The effects of private governance in Ghana’s cocoa-growing communities. A case study of Toms Group’s interventions in Bibiani cocoa district.

Start date: 23 November, 2015 End date: 31 January, 2016 Project type: Master's Thesis (prior to 2018) Project code: A29248 Countries: Ghana Institutions: University of Copenhagen (UCPH), Denmark Grant recipient: Anne Damgaard Møller Total grant: 20,000 DKK



The global cocoa-chocolate value chain has gone through a regulatory restructuring during the past three decades. Governance of the cocoa-sector in producing countries has formerly been dominated by public institutions, but is increasingly influenced by private actors in the value chain. In particular, there has been an increase in the participation of chocolate manufacturers and cocoa grinders in the regulation of cocoa productivity and quality, as well as local living conditions in cocoa growing communities. This has partly happened in response to societal pressures, and partly in response to a projected demand for cocoa that succeeds the current production.

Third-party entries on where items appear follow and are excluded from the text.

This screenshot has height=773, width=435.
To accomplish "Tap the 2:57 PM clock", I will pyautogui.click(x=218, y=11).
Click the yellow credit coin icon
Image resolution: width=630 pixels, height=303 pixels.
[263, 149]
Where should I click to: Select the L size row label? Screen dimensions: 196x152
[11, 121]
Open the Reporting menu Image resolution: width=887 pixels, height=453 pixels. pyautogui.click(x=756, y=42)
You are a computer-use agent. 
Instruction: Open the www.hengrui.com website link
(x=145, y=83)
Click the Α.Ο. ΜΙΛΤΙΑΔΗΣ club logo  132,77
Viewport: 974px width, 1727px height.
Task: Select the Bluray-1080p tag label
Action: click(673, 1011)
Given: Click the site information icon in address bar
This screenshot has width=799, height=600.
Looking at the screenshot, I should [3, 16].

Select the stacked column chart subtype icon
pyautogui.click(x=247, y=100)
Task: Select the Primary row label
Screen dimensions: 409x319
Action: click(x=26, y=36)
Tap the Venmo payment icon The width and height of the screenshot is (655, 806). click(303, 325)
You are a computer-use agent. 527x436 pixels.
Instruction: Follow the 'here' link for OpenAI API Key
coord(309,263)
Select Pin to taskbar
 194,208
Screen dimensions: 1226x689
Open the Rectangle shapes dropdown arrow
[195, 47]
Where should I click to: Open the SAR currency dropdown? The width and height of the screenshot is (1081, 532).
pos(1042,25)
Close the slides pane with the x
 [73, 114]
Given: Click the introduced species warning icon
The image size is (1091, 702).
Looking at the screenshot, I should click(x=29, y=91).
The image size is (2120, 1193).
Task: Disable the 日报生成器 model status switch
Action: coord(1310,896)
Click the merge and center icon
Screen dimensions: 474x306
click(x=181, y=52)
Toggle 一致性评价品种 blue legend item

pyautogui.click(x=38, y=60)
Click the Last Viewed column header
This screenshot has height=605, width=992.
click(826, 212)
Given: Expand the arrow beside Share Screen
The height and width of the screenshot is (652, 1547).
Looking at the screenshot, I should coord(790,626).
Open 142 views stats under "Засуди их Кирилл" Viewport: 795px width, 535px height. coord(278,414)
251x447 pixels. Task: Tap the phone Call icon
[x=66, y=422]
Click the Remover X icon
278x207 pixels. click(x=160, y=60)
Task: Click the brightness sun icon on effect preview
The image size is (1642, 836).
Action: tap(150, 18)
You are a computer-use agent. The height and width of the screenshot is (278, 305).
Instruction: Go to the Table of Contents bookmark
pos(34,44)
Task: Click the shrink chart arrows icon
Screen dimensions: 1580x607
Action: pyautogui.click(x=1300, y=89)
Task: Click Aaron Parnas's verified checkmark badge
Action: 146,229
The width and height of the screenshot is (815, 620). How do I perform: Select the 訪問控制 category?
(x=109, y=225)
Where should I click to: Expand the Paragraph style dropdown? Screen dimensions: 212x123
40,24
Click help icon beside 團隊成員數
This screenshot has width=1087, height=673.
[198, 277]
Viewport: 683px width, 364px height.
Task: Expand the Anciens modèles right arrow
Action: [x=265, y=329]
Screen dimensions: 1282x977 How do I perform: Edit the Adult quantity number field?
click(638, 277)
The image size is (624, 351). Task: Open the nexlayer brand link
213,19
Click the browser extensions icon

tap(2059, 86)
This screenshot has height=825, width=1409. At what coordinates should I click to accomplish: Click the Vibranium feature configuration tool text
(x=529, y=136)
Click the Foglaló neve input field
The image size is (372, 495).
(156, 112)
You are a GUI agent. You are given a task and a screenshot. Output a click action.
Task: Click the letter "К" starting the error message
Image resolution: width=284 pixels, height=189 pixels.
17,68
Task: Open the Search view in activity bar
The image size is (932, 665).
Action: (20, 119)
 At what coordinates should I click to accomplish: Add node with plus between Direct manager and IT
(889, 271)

This thesis investigates the effects of such private governance on cocoa growing communities. It does so through two “best case” studies in Ghana’s Western Region. The case studies are conducted within the context of the Danish chocolate manufacturer, Toms Group’s supply chain and the sustainability programme they have implemented in cocoa communities. The thesis investigates how community members perceive change from Toms Group’s interventions to increase productivity and combat child labour.

The findings show a potential of private governance to positively affect cocoa growing communities with regards to increased yields and income as well as changed perceptions about the use of child labour. However, due to the strong competition among buyers of cocoa, lead firms have limited power to enforce their standards in cocoa communities. To effectively address the problems faced, the interventions must therefore be designed so that farmers perceive rewards of complying with standards. Participation by lead firms in the cocoa-chocolate value chain is identified as an important resource with potential to foster positive development in the sector. However, the thesis points to the risk of unequal spatial development if the tasks of governance are left entirely in the hands of private actors.